• Exercise objective: Copy each line in the data that includes the word "header".

• Supplied information:
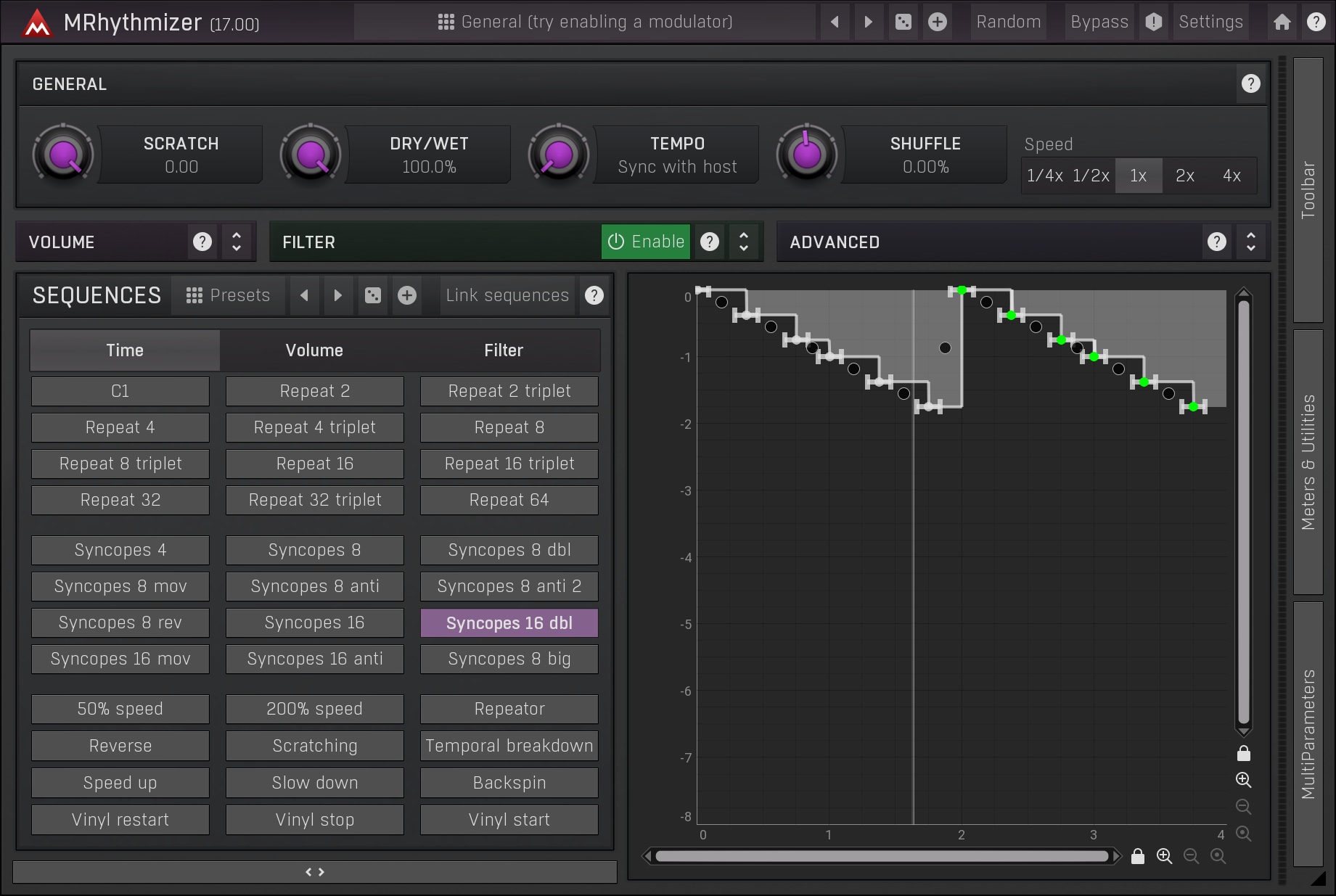
Task: Select the Vinyl stop preset
Action: click(314, 820)
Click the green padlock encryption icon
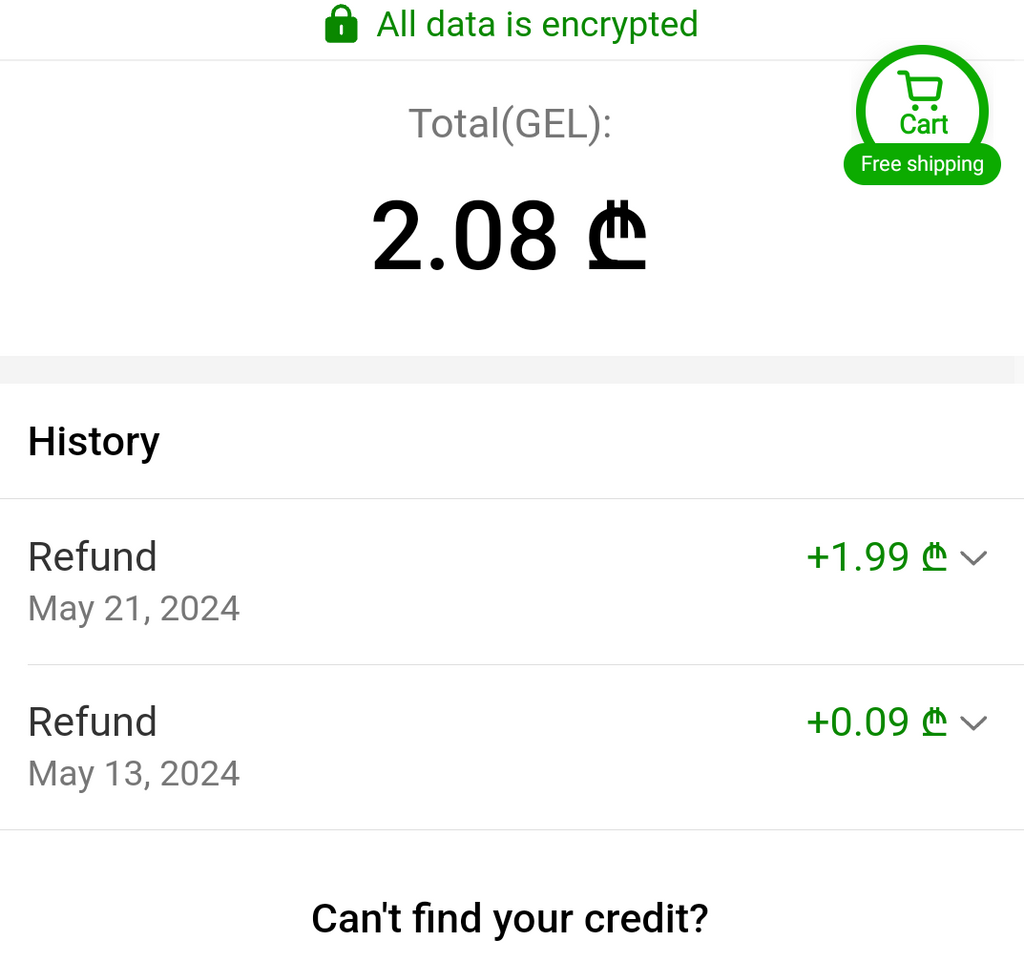This screenshot has width=1024, height=972. [341, 24]
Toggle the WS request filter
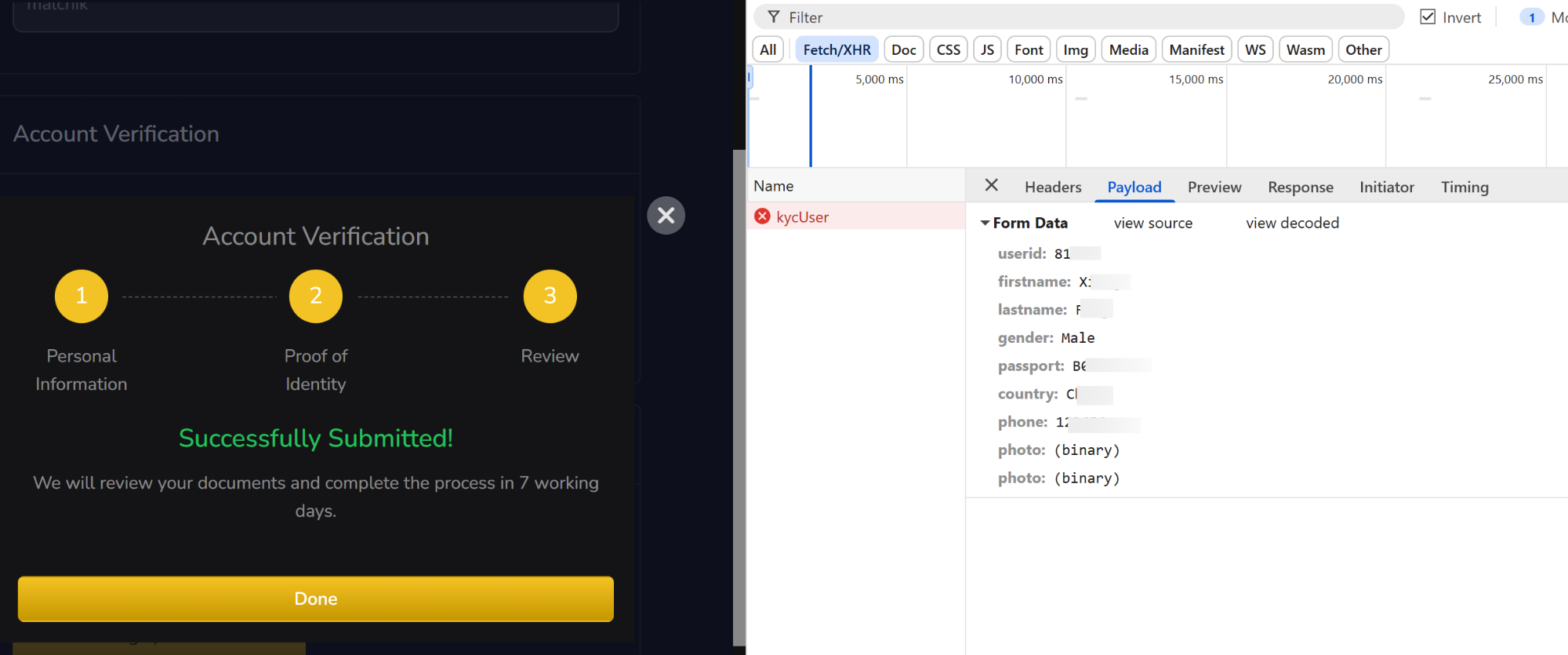 [x=1254, y=49]
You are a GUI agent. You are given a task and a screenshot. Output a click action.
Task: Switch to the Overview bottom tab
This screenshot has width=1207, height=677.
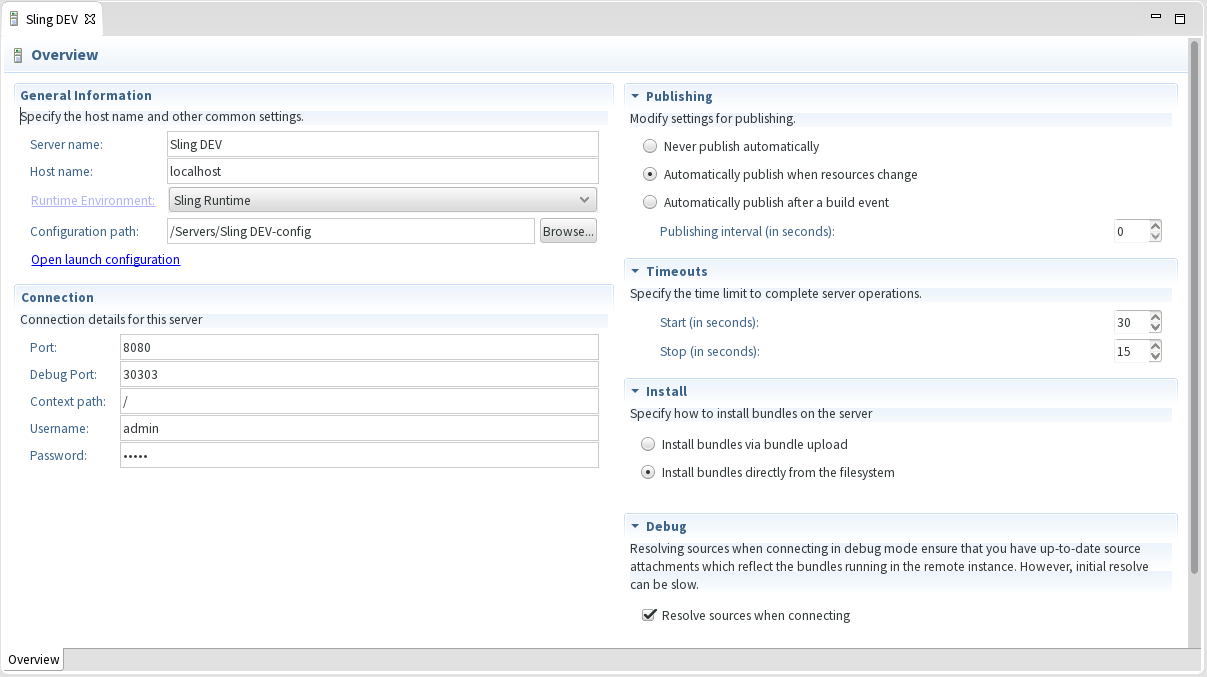pos(34,660)
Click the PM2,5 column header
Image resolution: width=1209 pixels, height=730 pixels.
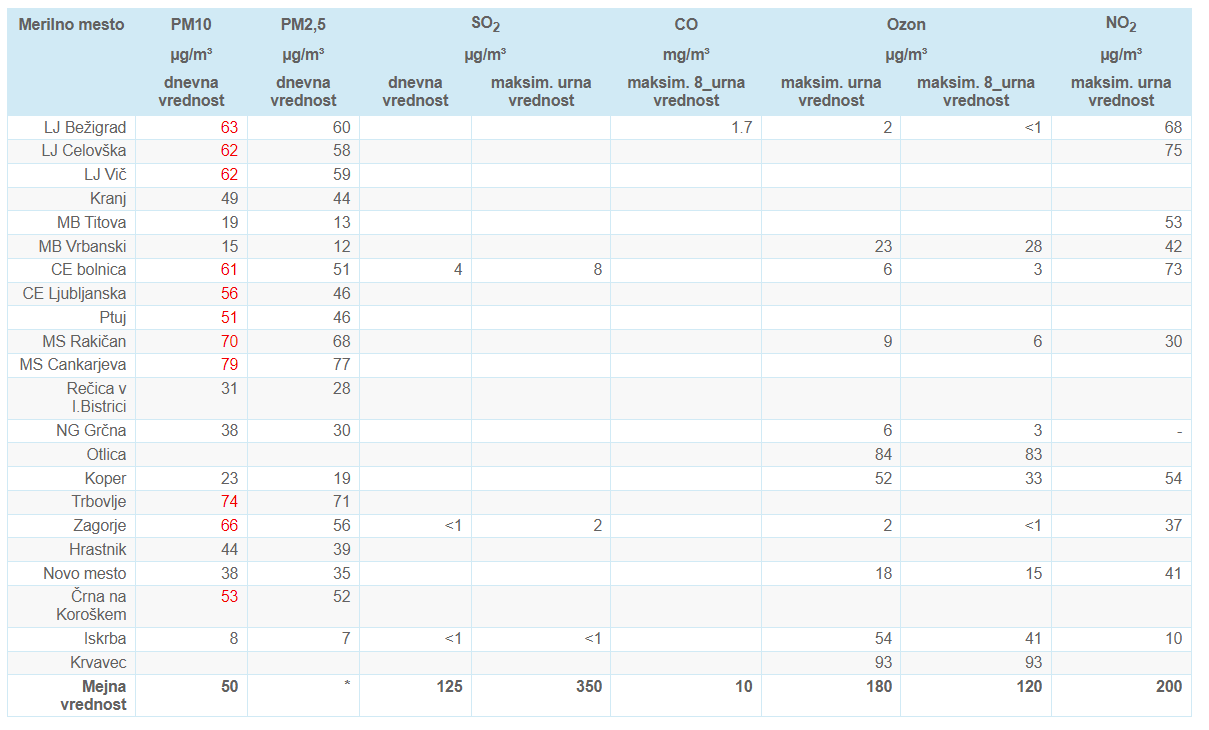303,24

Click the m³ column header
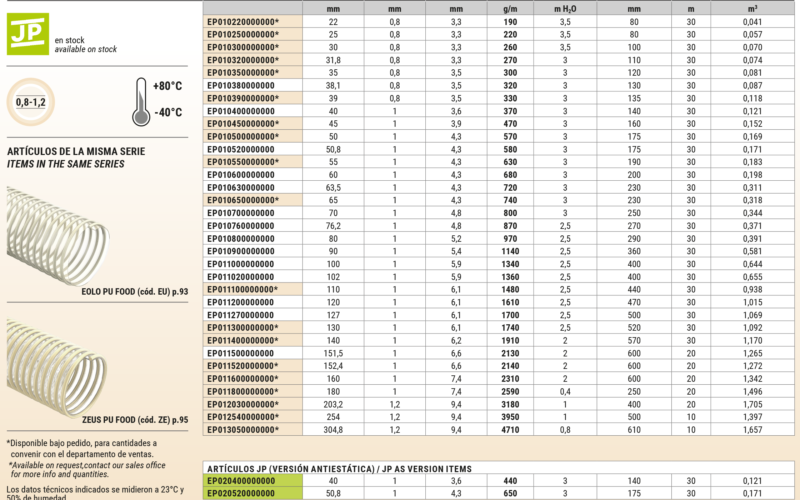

• Solution to this exercise:
Click the PM2,5 column header
Click the m³ column header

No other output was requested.